The government last week announced licensed shooters would be allowed in 79 of the state’s national parks, nature reserves and conservation areas in a deal with the Shooters and Fishers Party to gain support for a Bill to privatise the State’s electricity assets.
While Blue Mountains National Park is not on the list, the decision has been criticised by the Opposition, conservationists and the NSW Public Service Association.
When asked if the decision put state MP Roza Sage’s job at risk in such an environmentally sensitive seat, Mr O’Farrell disagreed.
“No. This is a sensible conservation policy, that restricted, supervised programs of feral eradication including shooting of ferals which has been happening for decades, continues under the supervision of the National Parks and Wildlife Service,” he told the Gazette at a function in Penrith on Friday.

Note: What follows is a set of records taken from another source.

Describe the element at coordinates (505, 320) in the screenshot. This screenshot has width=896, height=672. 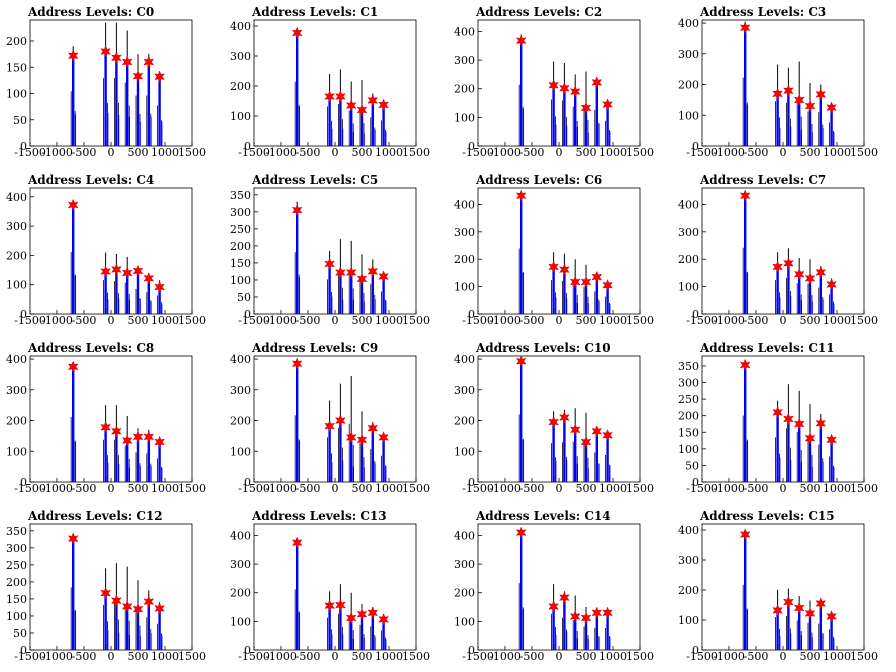
I see `x-tick-label: -1000` at that location.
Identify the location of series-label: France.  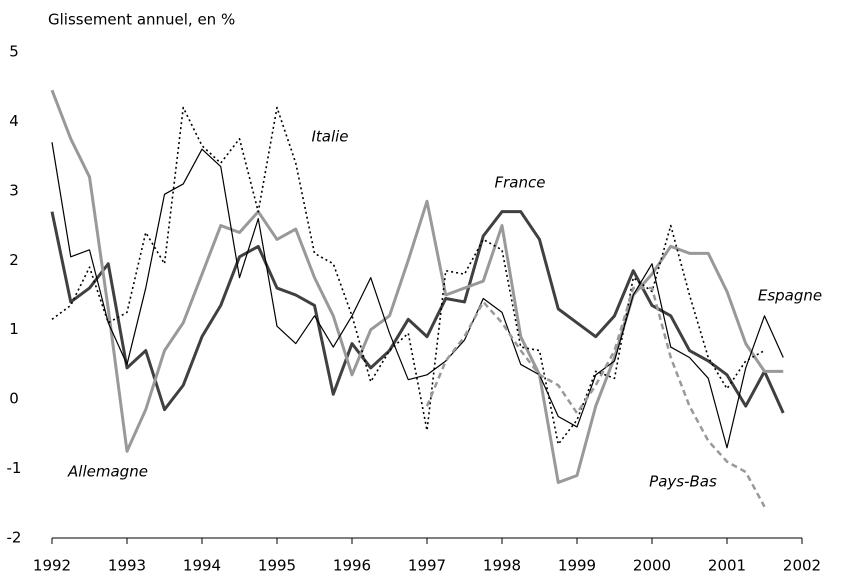
(520, 183).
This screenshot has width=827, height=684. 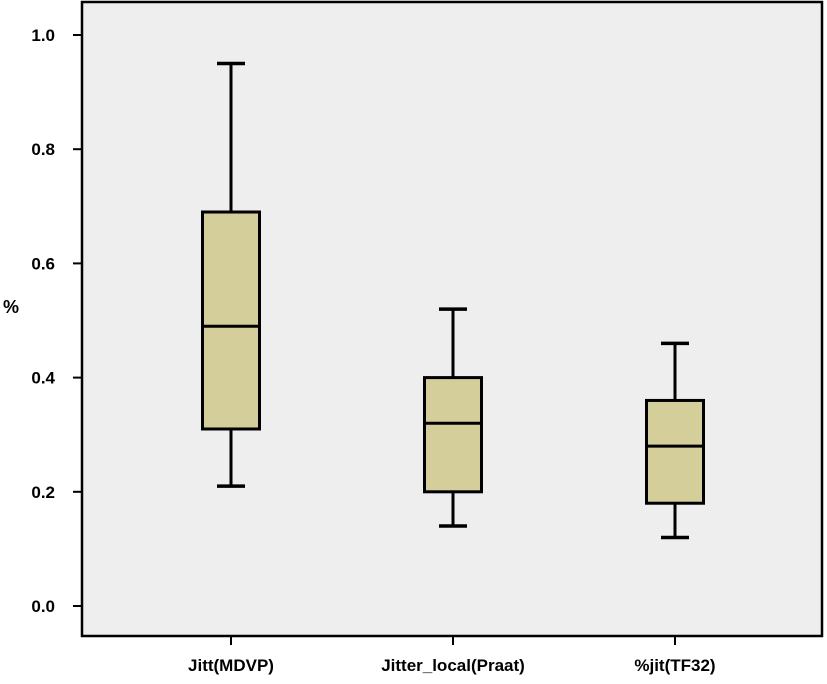 What do you see at coordinates (43, 492) in the screenshot?
I see `y-tick-label: 0.2` at bounding box center [43, 492].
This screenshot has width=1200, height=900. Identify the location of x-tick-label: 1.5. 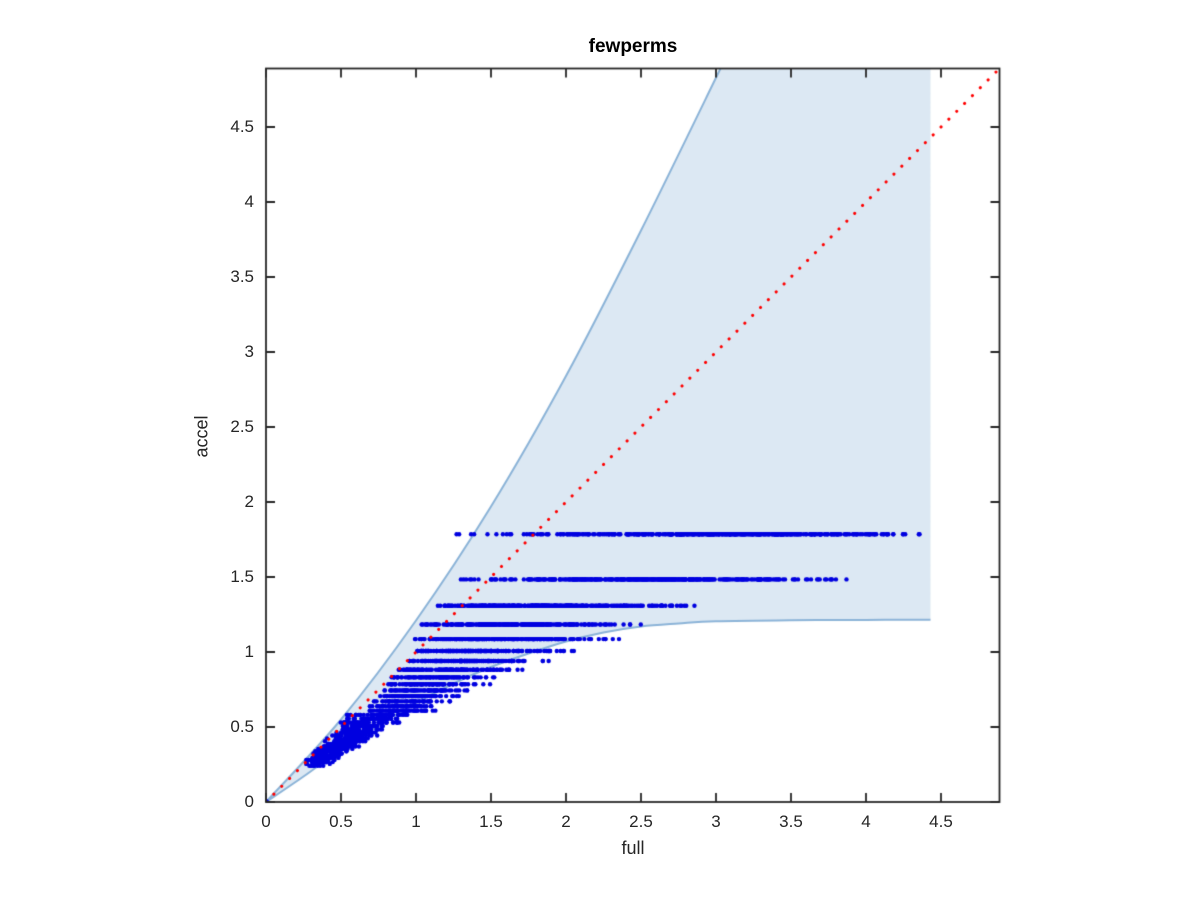
(491, 822).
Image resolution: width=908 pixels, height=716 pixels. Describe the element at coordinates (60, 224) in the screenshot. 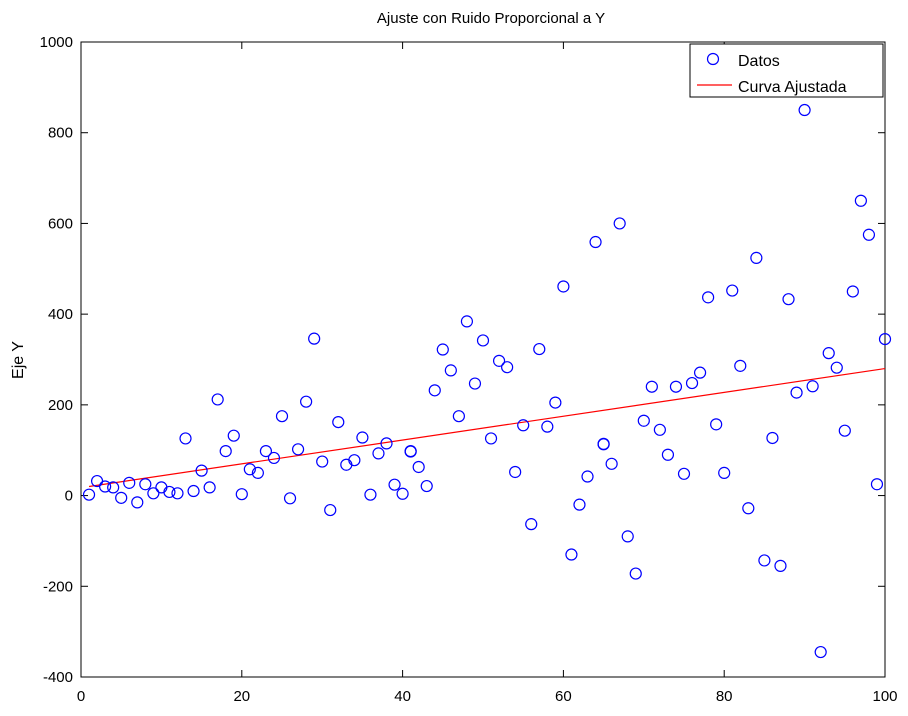

I see `y-tick-label: 600` at that location.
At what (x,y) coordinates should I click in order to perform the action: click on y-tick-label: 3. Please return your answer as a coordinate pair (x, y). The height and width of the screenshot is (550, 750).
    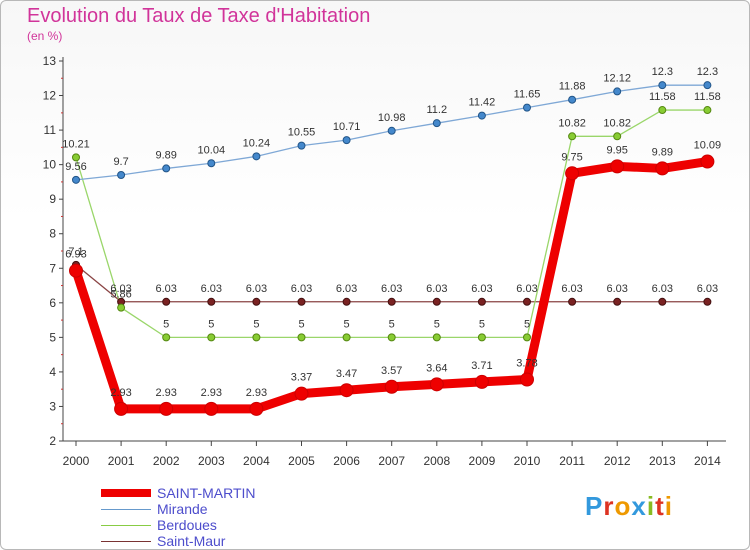
    Looking at the image, I should click on (52, 406).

“World Heritage and wilderness areas are not part of any proposal to extend the hunting of ferals in our national parks.
“No park near a metropolitan centre or in a metropolitan centre will be affected.
“What is happening in 79 of 799 parks and reserves is additional efforts to reduce the number of feral animals that not only destroy habitat, not only destroy native animals, but also affect adjoining farms.”
Mrs Sage said pest animal eradication was already taking place and the new rules would allow trained shooters accredited with a restricted R-licence and who were also members of an approved hunting organisation into a larger area.
Licences were not available to “anyone found guilty within the last 10 years of cruelty or harm to animals, personal violence, damage to property, unlawful entry into land or is not a fit and proper person to hold the licence” and licence holders had to adhere to a code of conduct, she said.
“I personally have seen the damage that feral animals can do when growing up on a farm,” she said in a statement. “Our prize breeding animal was mauled and killed by a wild pig.
“The Minister for the Environment will determine when, where and how volunteer pest control is conducted in the national parks estate . . . [and] what can be culled. There are fines of up to $3300 per offence and up to $220,000 for killing a threatened species.”
The government has come under fire from local Labor members, who said said Mr O’Farrell had broken a pre-election promise not to turn national parks into hunting reserves
“Prior to the 2011 election Barry O’Farrell promised to protect our national parks from hunters, but now he is turning our protected conservation areas into hunting reserves,” Blue Mountains Labor spokesperson Trish Doyle said in a statement. “He categorically stated that the generators, poles and wires would not be privatised.
“He has grossly misled the public.”
NSW Upper House deputy Labor leader Adam Searle said Premier Barry O’Farrell was “fencing with words” over the issue.
“Although the government says it will not be done [in the Blue Mountains] does not make it right to be done anywhere,” he told the Gazette. “The government has not revealed how this will be enforced or policed and how it will be done without risks to safety.
“Certainly we could be next.
“What we don’t know is what else is part of the arrangement with the Shooters and Fishers Party. Given how important electricity was to the government, I don’t think the shooters would have extracted just this one commitment.”
Blue Mountains Conservation Society members have been urged to express “strong opposition” to the policy by contacting both the premier and Mrs Sage, and a protest was held outside a community cabinet meeting in Bathurst on Monday.
The NSW Public Service Association, representing park rangers, has asked its members to withhold information and expert advice from Environment Minister Robyn Parker, labelling recreational shooting of pest animals in National Parks an “unproven, untested, expensive and unsafe activity”.